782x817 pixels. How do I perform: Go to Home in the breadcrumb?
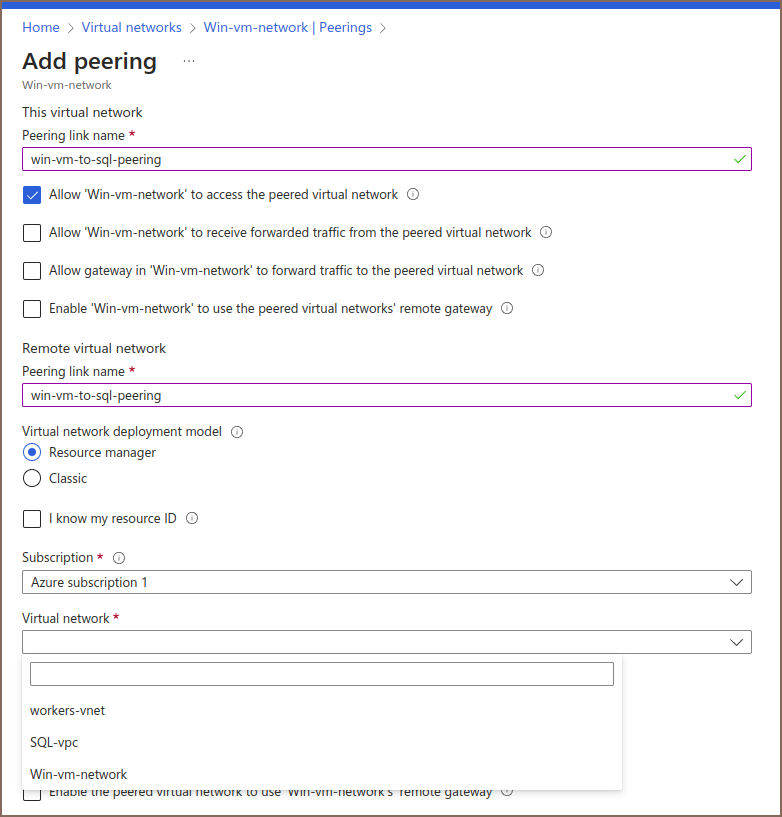(x=40, y=28)
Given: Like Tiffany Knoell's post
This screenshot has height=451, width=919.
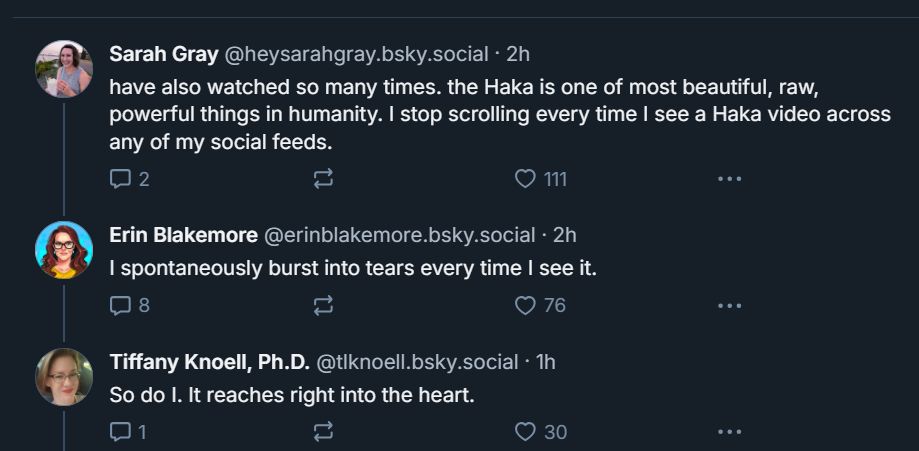Looking at the screenshot, I should pyautogui.click(x=526, y=432).
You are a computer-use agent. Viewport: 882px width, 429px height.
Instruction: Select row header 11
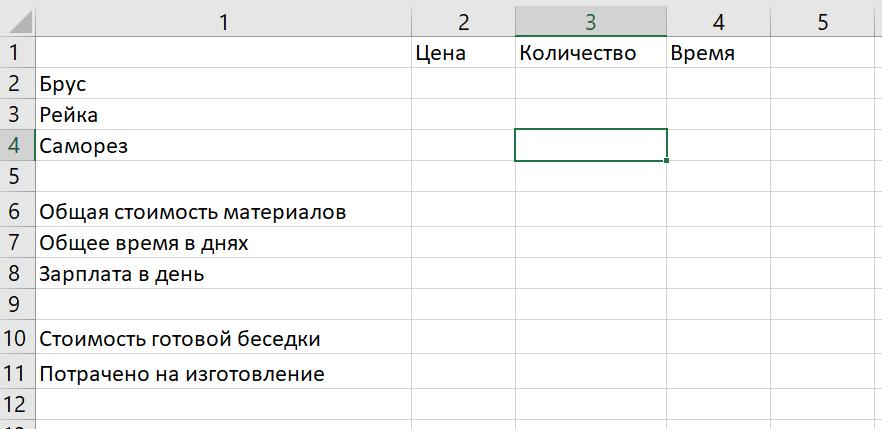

## YOUR GOAL
What is needed is an exact copy of the data, without any pictures.

## COMPLETED TASK
782x817 pixels. How do I perform: Go to Home in the breadcrumb?
(x=40, y=28)
Given: Like Tiffany Knoell's post
This screenshot has height=451, width=919.
Looking at the screenshot, I should pyautogui.click(x=526, y=432).
You are a computer-use agent. Viewport: 882px width, 429px height.
Instruction: Select row header 11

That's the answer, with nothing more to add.